This study was approved by the Ethics Committee of Sichuan Provincial People’s Hospital (No. 2020-111), and all data were anonymous before analysis. The study was carried out in accordance with the Declaration of Helsinki. The data of the study were obtained from the comprehensive ICU of four tertiary A hospitals in southwest China, with more than 280 ICU beds in total.

2.2. Study Design

In this retrospective study, we included 27 cases of severe C. psittaci pneumonia diagnosed by mNGS in the ICU of four tertiary A hospitals in southwest China from May 2018 to March 2020. The diagnostic criteria of C. psittaci pneumonia refer to previous literature reports (Su et al., 2021). We recorded data on age, sex, exposure history, comorbidities, onset course, symptoms, signs, imaging, laboratory examination, method of diagnosis, treatment, and clinical outcomes.

2.3. mNGS Detection Method

A 1.5–3 mL bronchoalveolar lavage fluid (BALF) sample from each patient was collected according to standard procedures. A 1.5 mL microcentrifuge tube with 0.6 mL sample, enzyme, and 1 g 0.5 mm glass bead were attached to a horizontal platform on a vortex mixer and agitated vigorously at 2800–3200 rpm for 30 min. A 0.3 mL sample was separated into a new 1.5 mL microcentrifuge tube and DNA was extracted using the TIANamp Micro DNA Kit (DP316, TIANGEN BIOTECH) according to the manufacturer’s recommendation. Then, DNA libraries were constructed through DNA-fragmentation, end-repair, adapter-ligation, and PCR amplification. Agilent 2100 was used for quality control of the DNA libraries. Quality qualified libraries were sequenced by BGISEQ-50/MGISEQ-2000 platform (Jeon et al., 2014). High-quality sequencing data were generated by removing low-quality reads, followed by computational subtraction of human host sequences mapped to the human reference genome (hg19) using Burrows–Wheeler Alignment (Li and Durbin, 2009) The remaining data, by removal of low-complexity reads, were classified by simultaneously aligning to four Microbial Genome Databases, consisting of bacteria, fungi, viruses, and parasites.

The classification reference databases were downloaded from NCBI (ftp://ftp.ncbi.nlm.nih.gov/genomes/).
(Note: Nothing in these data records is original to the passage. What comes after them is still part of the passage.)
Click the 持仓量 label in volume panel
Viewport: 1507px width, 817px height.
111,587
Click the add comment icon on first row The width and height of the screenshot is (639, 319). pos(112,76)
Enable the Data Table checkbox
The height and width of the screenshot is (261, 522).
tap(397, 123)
RefSeq contained 4,945 whole genome sequences of viral taxa, 6,350 bacterial genomes or scaffolds, 1,064 fungi related to human infection, and 234 parasites associated with human diseases.

2.4. Statistical Method

Statistical analyses were performed using R software version 3.5.1 (R Foundation for Statistical Computing, Vienna, Austria) and SPSS version 20.0 (IBM Corporation, Armonk, NY). Categorical data were summarized using frequencies and percentages. Continuous data were summarized using median and interquartile range (IQR). Unpaired Wilcoxon’s rank-sum test was used to test differences for continuous variables and Fisher’s exact test was used for categorical variables. Survival rate was calculated and plotted by Kaplan-Meier method, and univariate analysis was performed by log-rank test. All reported p-values were two-sided and statistical significance was set at p < 0.05.

3. Results

3.1. Epidemiology

The average age of the patients was 60 years (35–87 years). One woman was in her third trimester. Except for four patients who kept pigeons and six who had contact with poultry in open markets, the remaining patients had no clear history of exposure to birds (Table 1).

TABLE 1

Table 1 Basic characteristics of patients (n = 27) included in the study.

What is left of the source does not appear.